## Exercise inputs
◇ ◇ ◇

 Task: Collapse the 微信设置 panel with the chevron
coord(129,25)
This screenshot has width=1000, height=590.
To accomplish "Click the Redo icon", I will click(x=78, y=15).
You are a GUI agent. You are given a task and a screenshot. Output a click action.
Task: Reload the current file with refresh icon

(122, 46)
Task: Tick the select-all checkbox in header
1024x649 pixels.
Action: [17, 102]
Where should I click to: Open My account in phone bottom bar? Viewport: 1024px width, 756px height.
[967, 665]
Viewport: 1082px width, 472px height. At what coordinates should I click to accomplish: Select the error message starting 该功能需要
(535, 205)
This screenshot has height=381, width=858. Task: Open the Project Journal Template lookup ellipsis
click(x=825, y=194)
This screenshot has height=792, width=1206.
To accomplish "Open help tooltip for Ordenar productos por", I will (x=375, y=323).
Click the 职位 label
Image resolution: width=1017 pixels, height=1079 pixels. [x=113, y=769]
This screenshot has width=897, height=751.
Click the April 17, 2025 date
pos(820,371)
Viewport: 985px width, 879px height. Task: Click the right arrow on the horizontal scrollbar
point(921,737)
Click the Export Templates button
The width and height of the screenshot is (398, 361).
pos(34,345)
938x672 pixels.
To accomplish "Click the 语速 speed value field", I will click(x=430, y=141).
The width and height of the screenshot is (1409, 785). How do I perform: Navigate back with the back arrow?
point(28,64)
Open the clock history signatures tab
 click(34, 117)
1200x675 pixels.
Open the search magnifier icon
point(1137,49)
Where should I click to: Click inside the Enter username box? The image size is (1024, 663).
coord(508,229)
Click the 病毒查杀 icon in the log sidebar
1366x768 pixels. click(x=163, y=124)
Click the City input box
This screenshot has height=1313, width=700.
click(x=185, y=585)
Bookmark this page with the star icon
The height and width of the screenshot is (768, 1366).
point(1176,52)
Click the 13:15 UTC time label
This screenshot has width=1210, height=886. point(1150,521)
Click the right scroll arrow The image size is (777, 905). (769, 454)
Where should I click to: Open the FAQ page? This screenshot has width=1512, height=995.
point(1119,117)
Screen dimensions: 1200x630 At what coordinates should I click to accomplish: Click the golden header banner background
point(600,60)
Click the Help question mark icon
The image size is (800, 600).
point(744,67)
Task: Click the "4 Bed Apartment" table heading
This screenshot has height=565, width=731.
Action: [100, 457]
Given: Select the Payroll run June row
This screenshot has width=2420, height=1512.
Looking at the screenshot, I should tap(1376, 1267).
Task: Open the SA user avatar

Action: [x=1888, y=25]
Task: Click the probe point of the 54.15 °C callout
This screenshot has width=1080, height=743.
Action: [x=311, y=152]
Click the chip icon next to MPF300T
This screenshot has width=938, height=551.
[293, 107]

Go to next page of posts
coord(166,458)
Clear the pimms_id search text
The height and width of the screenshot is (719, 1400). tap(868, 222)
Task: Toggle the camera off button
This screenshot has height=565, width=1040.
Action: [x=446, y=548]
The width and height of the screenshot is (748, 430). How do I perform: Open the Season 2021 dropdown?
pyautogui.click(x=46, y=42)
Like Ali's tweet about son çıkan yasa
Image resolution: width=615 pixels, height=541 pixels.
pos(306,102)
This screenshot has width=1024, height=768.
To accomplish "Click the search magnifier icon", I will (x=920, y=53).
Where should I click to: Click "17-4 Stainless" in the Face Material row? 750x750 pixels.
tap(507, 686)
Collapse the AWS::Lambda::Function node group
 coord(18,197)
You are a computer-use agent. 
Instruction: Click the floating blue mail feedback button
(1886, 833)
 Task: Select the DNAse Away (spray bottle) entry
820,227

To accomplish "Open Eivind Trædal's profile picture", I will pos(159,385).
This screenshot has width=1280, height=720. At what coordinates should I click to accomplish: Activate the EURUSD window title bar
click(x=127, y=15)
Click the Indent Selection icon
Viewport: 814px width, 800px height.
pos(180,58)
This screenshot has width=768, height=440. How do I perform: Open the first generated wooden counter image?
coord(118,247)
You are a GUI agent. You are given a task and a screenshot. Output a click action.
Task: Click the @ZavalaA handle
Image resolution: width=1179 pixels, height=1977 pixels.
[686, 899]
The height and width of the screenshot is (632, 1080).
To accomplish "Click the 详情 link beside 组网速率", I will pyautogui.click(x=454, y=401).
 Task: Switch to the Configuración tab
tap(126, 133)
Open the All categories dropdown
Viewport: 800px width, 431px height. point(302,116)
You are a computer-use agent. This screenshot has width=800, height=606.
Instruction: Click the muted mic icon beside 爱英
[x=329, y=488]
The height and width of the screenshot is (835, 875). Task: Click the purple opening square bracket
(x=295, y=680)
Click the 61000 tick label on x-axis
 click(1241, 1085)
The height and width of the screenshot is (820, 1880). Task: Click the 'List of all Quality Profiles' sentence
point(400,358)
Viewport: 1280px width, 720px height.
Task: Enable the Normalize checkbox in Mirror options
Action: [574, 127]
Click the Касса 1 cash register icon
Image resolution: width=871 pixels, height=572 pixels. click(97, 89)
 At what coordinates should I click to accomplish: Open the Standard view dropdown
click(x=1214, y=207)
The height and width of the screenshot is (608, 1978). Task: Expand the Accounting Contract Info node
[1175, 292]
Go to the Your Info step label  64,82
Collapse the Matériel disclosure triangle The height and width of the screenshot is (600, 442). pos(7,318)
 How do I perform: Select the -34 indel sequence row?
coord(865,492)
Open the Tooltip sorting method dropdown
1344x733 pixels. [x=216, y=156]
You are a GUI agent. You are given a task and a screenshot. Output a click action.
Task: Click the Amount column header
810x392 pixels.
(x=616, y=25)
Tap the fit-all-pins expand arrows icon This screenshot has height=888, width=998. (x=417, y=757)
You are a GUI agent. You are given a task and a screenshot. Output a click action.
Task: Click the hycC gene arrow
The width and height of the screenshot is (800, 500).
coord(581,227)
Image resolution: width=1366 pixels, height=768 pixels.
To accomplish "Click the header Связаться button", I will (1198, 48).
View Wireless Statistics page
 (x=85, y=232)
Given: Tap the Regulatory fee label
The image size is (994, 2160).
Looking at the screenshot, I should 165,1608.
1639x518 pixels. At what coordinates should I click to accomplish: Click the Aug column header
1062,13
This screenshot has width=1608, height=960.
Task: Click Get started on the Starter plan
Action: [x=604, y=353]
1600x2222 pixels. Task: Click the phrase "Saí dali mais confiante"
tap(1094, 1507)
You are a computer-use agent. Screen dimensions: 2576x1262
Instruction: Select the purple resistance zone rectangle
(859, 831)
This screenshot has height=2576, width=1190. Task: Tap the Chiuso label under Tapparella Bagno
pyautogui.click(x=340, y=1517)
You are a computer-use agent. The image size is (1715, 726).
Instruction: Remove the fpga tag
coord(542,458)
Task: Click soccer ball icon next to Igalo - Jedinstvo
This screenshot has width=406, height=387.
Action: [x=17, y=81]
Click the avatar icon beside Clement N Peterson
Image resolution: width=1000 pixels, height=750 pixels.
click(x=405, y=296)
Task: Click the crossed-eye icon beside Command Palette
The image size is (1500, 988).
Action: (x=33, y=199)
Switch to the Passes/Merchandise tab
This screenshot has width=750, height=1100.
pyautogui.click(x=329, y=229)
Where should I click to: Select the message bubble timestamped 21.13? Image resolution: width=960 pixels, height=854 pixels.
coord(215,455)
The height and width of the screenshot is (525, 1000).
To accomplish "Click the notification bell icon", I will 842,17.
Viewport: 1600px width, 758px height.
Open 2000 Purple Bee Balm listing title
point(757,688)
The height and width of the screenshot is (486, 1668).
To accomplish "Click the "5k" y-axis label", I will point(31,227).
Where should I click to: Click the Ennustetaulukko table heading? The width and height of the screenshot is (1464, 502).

◇ ◇ ◇

## Work instructions
With no word added or dropped, repeat the entire listing.

## Result of the exercise
 Task: Collapse the 微信设置 panel with the chevron
coord(129,25)
This screenshot has width=1000, height=590.
To accomplish "Click the Redo icon", I will click(x=78, y=15).
You are a GUI agent. You are given a task and a screenshot. Output a click action.
Task: Reload the current file with refresh icon

(122, 46)
Task: Tick the select-all checkbox in header
1024x649 pixels.
Action: [17, 102]
Where should I click to: Open My account in phone bottom bar? Viewport: 1024px width, 756px height.
[967, 665]
Viewport: 1082px width, 472px height. At what coordinates should I click to accomplish: Select the error message starting 该功能需要
(535, 205)
This screenshot has height=381, width=858. Task: Open the Project Journal Template lookup ellipsis
click(x=825, y=194)
This screenshot has height=792, width=1206.
To accomplish "Open help tooltip for Ordenar productos por", I will (x=375, y=323).
Click the 职位 label
Image resolution: width=1017 pixels, height=1079 pixels. [x=113, y=769]
This screenshot has width=897, height=751.
Click the April 17, 2025 date
pos(820,371)
Viewport: 985px width, 879px height. Task: Click the right arrow on the horizontal scrollbar
point(921,737)
Click the Export Templates button
The width and height of the screenshot is (398, 361).
pos(34,345)
938x672 pixels.
To accomplish "Click the 语速 speed value field", I will click(x=430, y=141).
The width and height of the screenshot is (1409, 785). How do I perform: Navigate back with the back arrow?
point(28,64)
Open the clock history signatures tab
 click(34, 117)
1200x675 pixels.
Open the search magnifier icon
point(1137,49)
Where should I click to: Click inside the Enter username box? The image size is (1024, 663).
coord(508,229)
Click the 病毒查杀 icon in the log sidebar
1366x768 pixels. click(x=163, y=124)
Click the City input box
This screenshot has height=1313, width=700.
click(x=185, y=585)
Bookmark this page with the star icon
The height and width of the screenshot is (768, 1366).
point(1176,52)
Click the 13:15 UTC time label
This screenshot has width=1210, height=886. point(1150,521)
Click the right scroll arrow The image size is (777, 905). (769, 454)
Where should I click to: Open the FAQ page? This screenshot has width=1512, height=995.
point(1119,117)
Screen dimensions: 1200x630 At what coordinates should I click to accomplish: Click the golden header banner background
point(600,60)
Click the Help question mark icon
The image size is (800, 600).
point(744,67)
Task: Click the "4 Bed Apartment" table heading
This screenshot has height=565, width=731.
Action: [100, 457]
Given: Select the Payroll run June row
This screenshot has width=2420, height=1512.
Looking at the screenshot, I should tap(1376, 1267).
Task: Open the SA user avatar

Action: [x=1888, y=25]
Task: Click the probe point of the 54.15 °C callout
This screenshot has width=1080, height=743.
Action: [x=311, y=152]
Click the chip icon next to MPF300T
This screenshot has width=938, height=551.
[293, 107]

Go to next page of posts
coord(166,458)
Clear the pimms_id search text
The height and width of the screenshot is (719, 1400). tap(868, 222)
Task: Toggle the camera off button
This screenshot has height=565, width=1040.
Action: [x=446, y=548]
The width and height of the screenshot is (748, 430). How do I perform: Open the Season 2021 dropdown?
pyautogui.click(x=46, y=42)
Like Ali's tweet about son çıkan yasa
Image resolution: width=615 pixels, height=541 pixels.
pos(306,102)
This screenshot has width=1024, height=768.
To accomplish "Click the search magnifier icon", I will (x=920, y=53).
Where should I click to: Click "17-4 Stainless" in the Face Material row? 750x750 pixels.
tap(507, 686)
Collapse the AWS::Lambda::Function node group
 coord(18,197)
You are a computer-use agent. 
Instruction: Click the floating blue mail feedback button
(1886, 833)
 Task: Select the DNAse Away (spray bottle) entry
820,227

To accomplish "Open Eivind Trædal's profile picture", I will pos(159,385).
This screenshot has width=1280, height=720. At what coordinates should I click to accomplish: Activate the EURUSD window title bar
click(x=127, y=15)
Click the Indent Selection icon
Viewport: 814px width, 800px height.
pos(180,58)
This screenshot has width=768, height=440. How do I perform: Open the first generated wooden counter image?
coord(118,247)
You are a GUI agent. You are given a task and a screenshot. Output a click action.
Task: Click the @ZavalaA handle
Image resolution: width=1179 pixels, height=1977 pixels.
[686, 899]
The height and width of the screenshot is (632, 1080).
To accomplish "Click the 详情 link beside 组网速率", I will pyautogui.click(x=454, y=401).
 Task: Switch to the Configuración tab
tap(126, 133)
Open the All categories dropdown
Viewport: 800px width, 431px height. point(302,116)
You are a computer-use agent. This screenshot has width=800, height=606.
Instruction: Click the muted mic icon beside 爱英
[x=329, y=488]
The height and width of the screenshot is (835, 875). Task: Click the purple opening square bracket
(x=295, y=680)
Click the 61000 tick label on x-axis
 click(1241, 1085)
The height and width of the screenshot is (820, 1880). Task: Click the 'List of all Quality Profiles' sentence
point(400,358)
Viewport: 1280px width, 720px height.
Task: Enable the Normalize checkbox in Mirror options
Action: [574, 127]
Click the Касса 1 cash register icon
Image resolution: width=871 pixels, height=572 pixels. click(97, 89)
 At what coordinates should I click to accomplish: Open the Standard view dropdown
click(x=1214, y=207)
The height and width of the screenshot is (608, 1978). Task: Expand the Accounting Contract Info node
[1175, 292]
Go to the Your Info step label  64,82
Collapse the Matériel disclosure triangle The height and width of the screenshot is (600, 442). pos(7,318)
 How do I perform: Select the -34 indel sequence row?
coord(865,492)
Open the Tooltip sorting method dropdown
1344x733 pixels. [x=216, y=156]
You are a GUI agent. You are given a task and a screenshot. Output a click action.
Task: Click the Amount column header
810x392 pixels.
(x=616, y=25)
Tap the fit-all-pins expand arrows icon This screenshot has height=888, width=998. (x=417, y=757)
You are a GUI agent. You are given a task and a screenshot. Output a click action.
Task: Click the hycC gene arrow
The width and height of the screenshot is (800, 500).
coord(581,227)
Image resolution: width=1366 pixels, height=768 pixels.
To accomplish "Click the header Связаться button", I will (1198, 48).
View Wireless Statistics page
 (x=85, y=232)
Given: Tap the Regulatory fee label
The image size is (994, 2160).
Looking at the screenshot, I should 165,1608.
1639x518 pixels. At what coordinates should I click to accomplish: Click the Aug column header
1062,13
This screenshot has width=1608, height=960.
Task: Click Get started on the Starter plan
Action: [x=604, y=353]
1600x2222 pixels. Task: Click the phrase "Saí dali mais confiante"
tap(1094, 1507)
You are a computer-use agent. Screen dimensions: 2576x1262
Instruction: Select the purple resistance zone rectangle
(859, 831)
This screenshot has height=2576, width=1190. Task: Tap the Chiuso label under Tapparella Bagno
pyautogui.click(x=340, y=1517)
You are a computer-use agent. The image size is (1715, 726).
Instruction: Remove the fpga tag
coord(542,458)
Task: Click soccer ball icon next to Igalo - Jedinstvo
This screenshot has width=406, height=387.
Action: [x=17, y=81]
Click the avatar icon beside Clement N Peterson
Image resolution: width=1000 pixels, height=750 pixels.
click(x=405, y=296)
Task: Click the crossed-eye icon beside Command Palette
The image size is (1500, 988).
Action: (x=33, y=199)
Switch to the Passes/Merchandise tab
This screenshot has width=750, height=1100.
pyautogui.click(x=329, y=229)
Where should I click to: Select the message bubble timestamped 21.13? Image resolution: width=960 pixels, height=854 pixels.
coord(215,455)
The height and width of the screenshot is (525, 1000).
To accomplish "Click the notification bell icon", I will 842,17.
Viewport: 1600px width, 758px height.
Open 2000 Purple Bee Balm listing title
point(757,688)
The height and width of the screenshot is (486, 1668).
To accomplish "Click the "5k" y-axis label", I will point(31,227).
Where should I click to: Click the Ennustetaulukko table heading? The width and height of the screenshot is (1464, 502).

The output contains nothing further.